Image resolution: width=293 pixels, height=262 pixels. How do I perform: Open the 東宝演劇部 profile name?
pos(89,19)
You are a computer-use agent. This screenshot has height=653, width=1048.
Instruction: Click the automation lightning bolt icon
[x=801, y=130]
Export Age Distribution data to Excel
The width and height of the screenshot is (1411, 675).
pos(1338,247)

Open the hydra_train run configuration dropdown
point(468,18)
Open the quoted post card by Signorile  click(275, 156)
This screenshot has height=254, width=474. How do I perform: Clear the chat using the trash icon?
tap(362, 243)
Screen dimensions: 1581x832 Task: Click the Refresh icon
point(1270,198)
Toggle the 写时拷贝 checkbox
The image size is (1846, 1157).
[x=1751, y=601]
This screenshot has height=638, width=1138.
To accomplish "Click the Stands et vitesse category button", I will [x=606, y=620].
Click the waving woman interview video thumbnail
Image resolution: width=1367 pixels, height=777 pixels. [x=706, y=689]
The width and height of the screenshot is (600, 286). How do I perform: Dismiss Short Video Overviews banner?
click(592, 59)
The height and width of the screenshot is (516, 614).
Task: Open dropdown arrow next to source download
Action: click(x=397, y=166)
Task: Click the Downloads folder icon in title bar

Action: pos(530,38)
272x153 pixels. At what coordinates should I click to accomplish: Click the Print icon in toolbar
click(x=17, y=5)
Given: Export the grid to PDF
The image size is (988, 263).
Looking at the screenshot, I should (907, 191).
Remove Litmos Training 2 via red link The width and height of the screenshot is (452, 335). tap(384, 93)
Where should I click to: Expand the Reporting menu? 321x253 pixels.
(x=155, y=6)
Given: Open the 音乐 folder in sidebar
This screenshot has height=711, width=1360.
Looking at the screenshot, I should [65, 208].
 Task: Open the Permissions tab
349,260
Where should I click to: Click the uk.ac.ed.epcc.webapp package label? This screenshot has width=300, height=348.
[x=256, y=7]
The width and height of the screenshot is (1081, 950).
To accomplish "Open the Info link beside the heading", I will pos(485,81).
******************************
Exercise aim:
Can you give all of the material above as a Markdown table with the columns Row and Line, numbering each line in Row and leaving out blank lines?

Task result:
| Row | Line |
|---|---|
| 1 | Image resolution: width=293 pixels, height=262 pixels. How do I perform: Open the 東宝演劇部 profile name? |
| 2 | pos(89,19) |
| 3 | You are a computer-use agent. This screenshot has height=653, width=1048. |
| 4 | Instruction: Click the automation lightning bolt icon |
| 5 | [x=801, y=130] |
| 6 | Export Age Distribution data to Excel |
| 7 | The width and height of the screenshot is (1411, 675). |
| 8 | pos(1338,247) |
| 9 | Open the hydra_train run configuration dropdown |
| 10 | point(468,18) |
| 11 | Open the quoted post card by Signorile  click(275, 156) |
| 12 | This screenshot has height=254, width=474. How do I perform: Clear the chat using the trash icon? |
| 13 | tap(362, 243) |
| 14 | Screen dimensions: 1581x832 Task: Click the Refresh icon |
| 15 | point(1270,198) |
| 16 | Toggle the 写时拷贝 checkbox |
| 17 | The image size is (1846, 1157). |
| 18 | [x=1751, y=601] |
| 19 | This screenshot has height=638, width=1138. |
| 20 | To accomplish "Click the Stands et vitesse category button", I will [x=606, y=620]. |
| 21 | Click the waving woman interview video thumbnail |
| 22 | Image resolution: width=1367 pixels, height=777 pixels. [x=706, y=689] |
| 23 | The width and height of the screenshot is (600, 286). How do I perform: Dismiss Short Video Overviews banner? |
| 24 | click(592, 59) |
| 25 | The height and width of the screenshot is (516, 614). |
| 26 | Task: Open dropdown arrow next to source download |
| 27 | Action: click(x=397, y=166) |
| 28 | Task: Click the Downloads folder icon in title bar |
| 29 | Action: pos(530,38) |
| 30 | 272x153 pixels. At what coordinates should I click to accomplish: Click the Print icon in toolbar |
| 31 | click(x=17, y=5) |
| 32 | Given: Export the grid to PDF |
| 33 | The image size is (988, 263). |
| 34 | Looking at the screenshot, I should (907, 191). |
| 35 | Remove Litmos Training 2 via red link The width and height of the screenshot is (452, 335). tap(384, 93) |
| 36 | Where should I click to: Expand the Reporting menu? 321x253 pixels. |
| 37 | (x=155, y=6) |
| 38 | Given: Open the 音乐 folder in sidebar |
| 39 | This screenshot has height=711, width=1360. |
| 40 | Looking at the screenshot, I should [65, 208]. |
| 41 |  Task: Open the Permissions tab |
| 42 | 349,260 |
| 43 | Where should I click to: Click the uk.ac.ed.epcc.webapp package label? This screenshot has width=300, height=348. |
| 44 | [x=256, y=7] |
| 45 | The width and height of the screenshot is (1081, 950). |
| 46 | To accomplish "Open the Info link beside the heading", I will pos(485,81). |